Letter from Lebanon – sent by local

July 21, 2006

From Edward Acevedo given to me by his aunt

        After much thought and thorough consideration, I decided that the US State Department’s evacuation plan looked like it had been written by a 5 year-old with a crayon. Unless I wanted to be stuck in Lebanon until The Simpsons is cancelled, I therefore decided to exercise the ‘Self-Evacuation Option’.

        I quickly said my goodbyes to the hotel owners and my new friends in the beautiful Kadisha Valley in northern Lebanon . This is where I have spent the past week and it is one of the very best destinations I have had the pleasure to visit. It is probably the safest part of the country.

       Even during the civil war, there was no danger in that area. I accepted an offer to ride back to Beirut with a family who was going to pick up some clothes and household items. Most people of means are leaving Beirut and the coastal cities, and heading for the mountains.

       My evacuation plan consisted of me hugging the legs of various unshaven Syria-bound taxi drivers at the Beirut bus station, wailing like a clubbed baby seal, and waving a handful of 50s in the air. It worked. The fare used to be $10, but even a cheap bastard like me was grateful to spend $150 for a seat in a lemon yellow 1970 Dodge Cornet.
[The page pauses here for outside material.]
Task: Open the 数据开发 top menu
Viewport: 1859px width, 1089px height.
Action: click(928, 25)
        Taxi companies throughout the Middle East have fleets of hundreds of these things as well as pre-historic Chevy Novas and Impalas. I have no idea where they got them all from; all lemon yellow, all of them being driven by guys who looked like they haven’t slept for a week, none of them with seat belts.
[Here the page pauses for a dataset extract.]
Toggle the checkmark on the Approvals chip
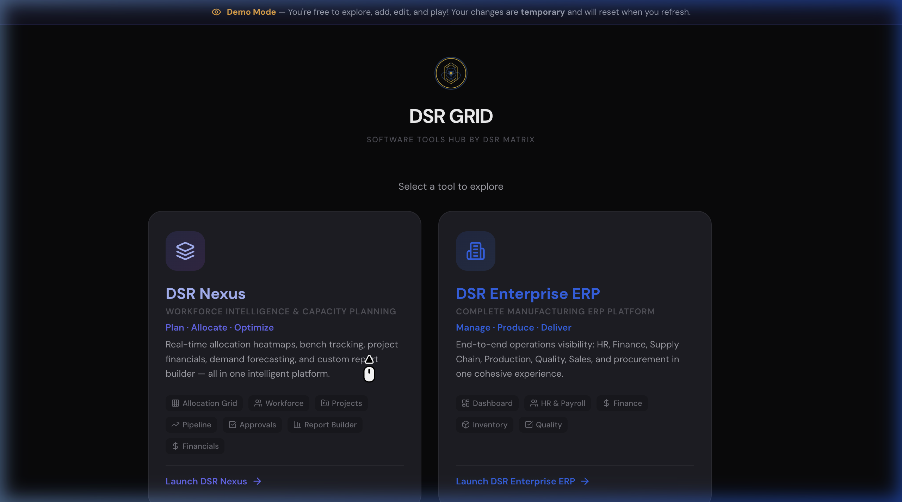902x502 pixels. click(x=233, y=425)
        In one of the travel brochures, I read that about the only driving rule in Lebanon is that people have ‘generally agreed to drive on the right side of the road’. I can confirm that this is indeed about the only rule that Lebanese drivers seem to follow.
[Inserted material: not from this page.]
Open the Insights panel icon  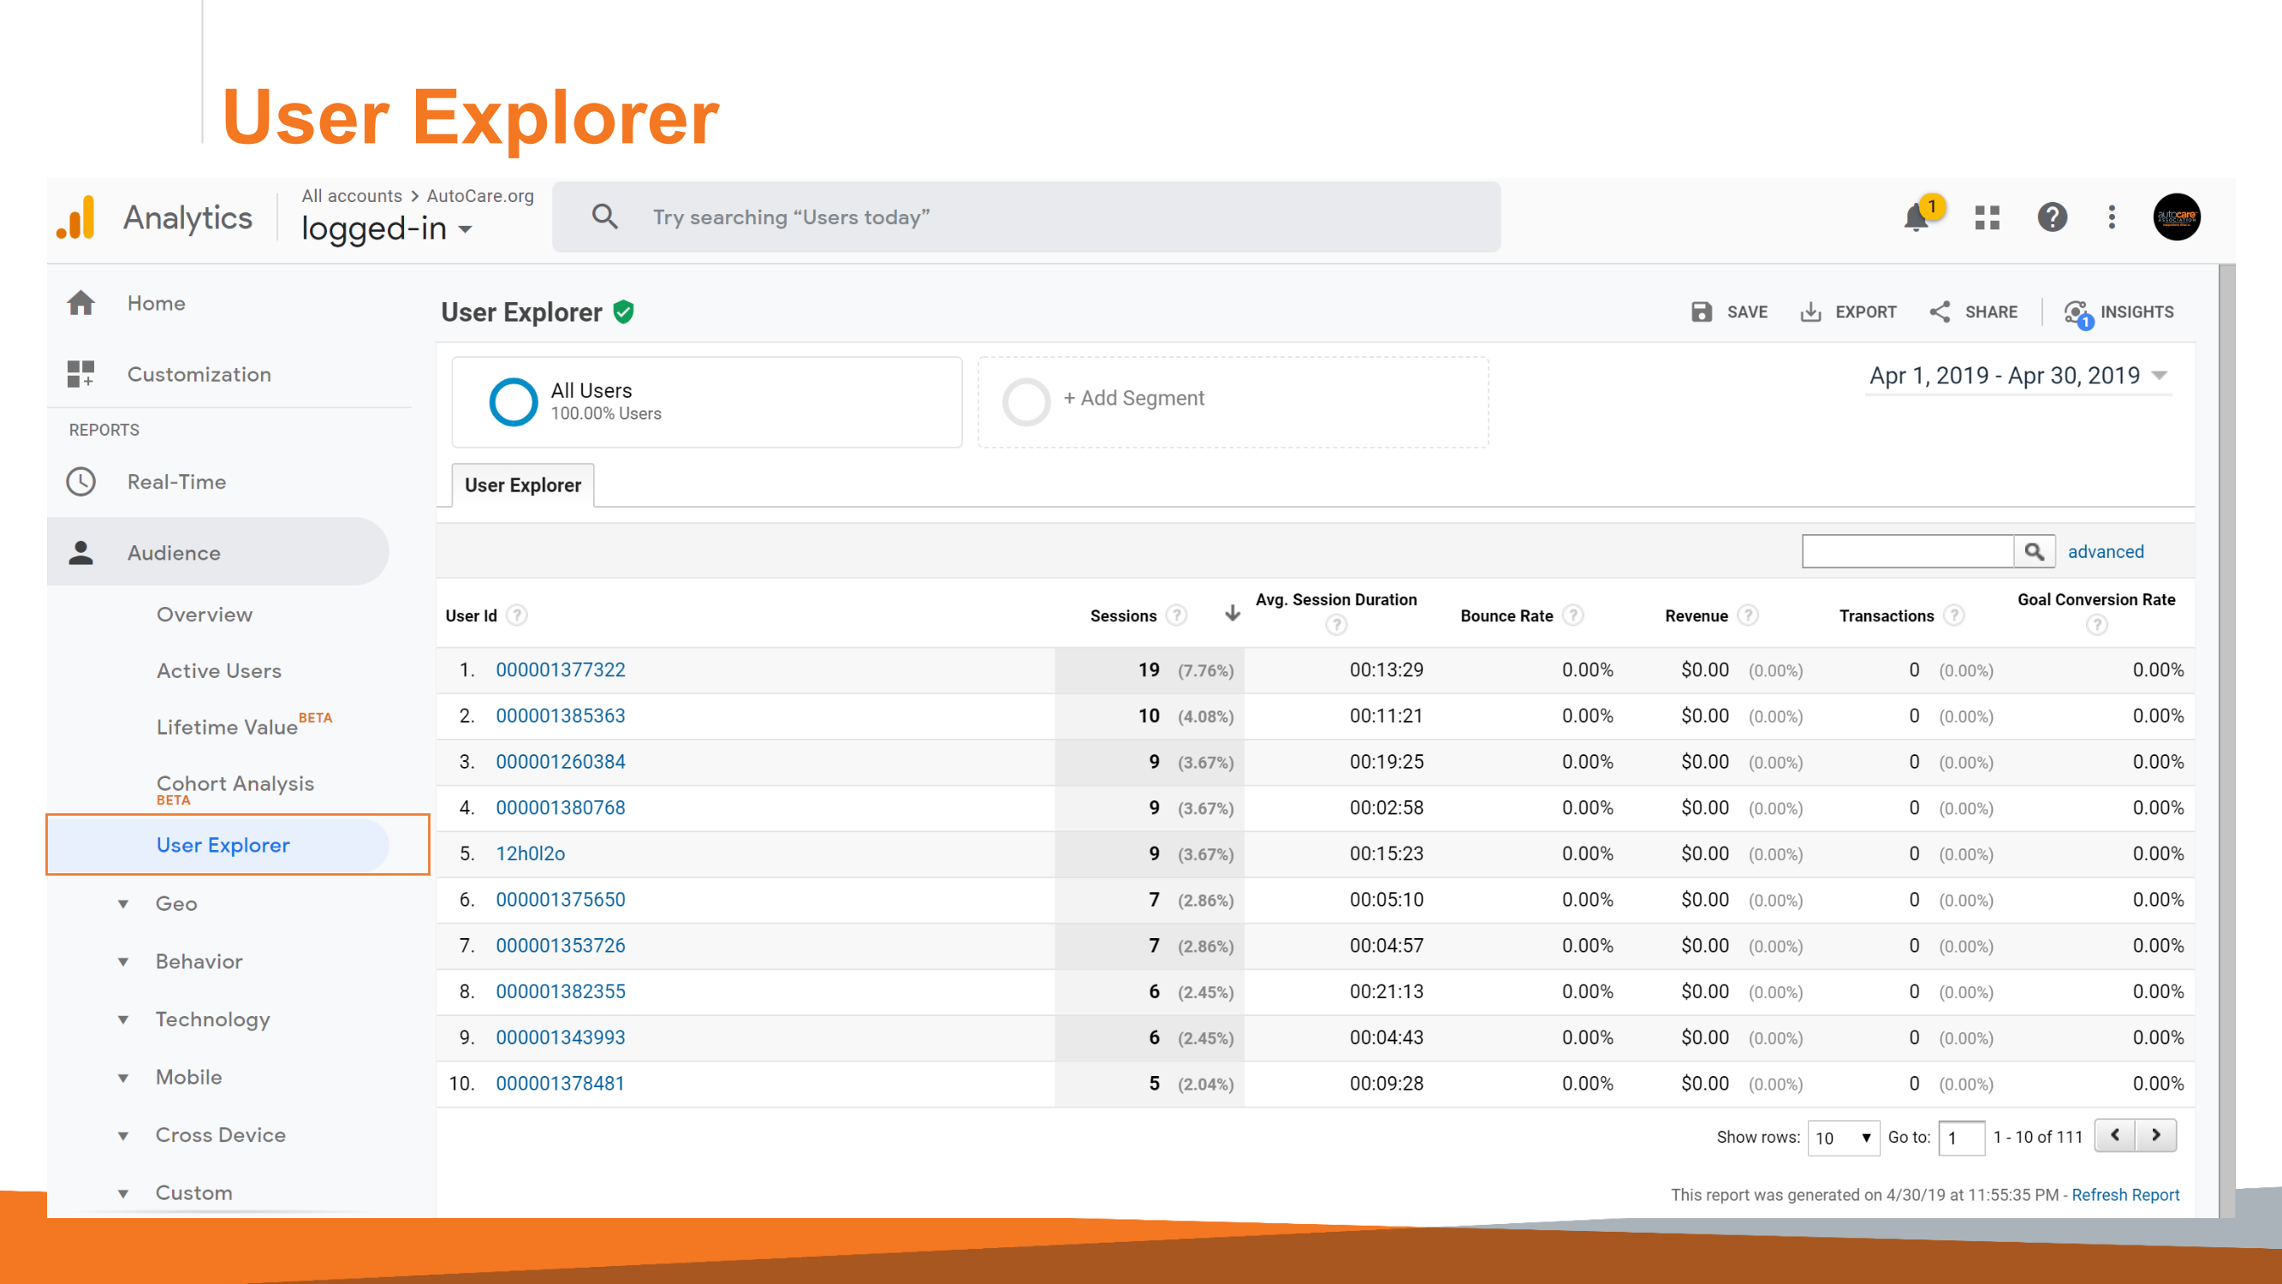point(2076,312)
         I shared the five hour ride from Beirut to Damascus with two Lebanese passengers who spent the whole time shouting into their mobile phones, and from there took a bus to Amman, Jordan. I won’t scare anybody by saying what I saw on the road from Beirut to the Syrian border.

         The Syrian border (normally a place where I like to spend as little time as possible) was actually fairly pleasant. Never thought I’d breathe a sigh of relief to reach it, but I guess it’s just a sign of the crazy times we live in. Good snack bar too. The Syrians are being extremely lax about letting people into and out of their country. Osama Bin Laden, Pee Wee Herman, and Rainman would have gotten across without any eyebrows being raised.

         Well, I am back safely in Amman after my long day on the road. And I did the whole thing while wearing an obnoxious fluorescent blue bathing suit and a t-shirt. Amman , a mediocre city which will never win any beauty contests, looks so good I could eat it.

         On a serious note, I am sad for all the good people I met in Lebanon who will have to get through this whole mess and put the pieces back together later. They seem to be stoic about what’s happening. “We’ve been here before”, they shrugged.

        A few even thought that maybe some good will somehow come out of all this, but none of them deny the challenges and uncertainties they will soon be facing. If things keep up and unless they can get some aid into the country, within a week or two there could be serious shortages of food and medicine, resulting in a large humanitarian crisis. I hope I am wrong.

        Just a few short weeks ago, Lebanon looked like it was finally turning a corner and beginning to prosper. The recent events have erased the last 15 years of progress and who knows how long it will take for things to get back to normal – whatever that is in the Middle East .    

        I hope that all sides can control their anger long enough to consider the plight of innocent civilians in Lebanon , Israel , and elsewhere, who are caught in the crossfire during these troubled times.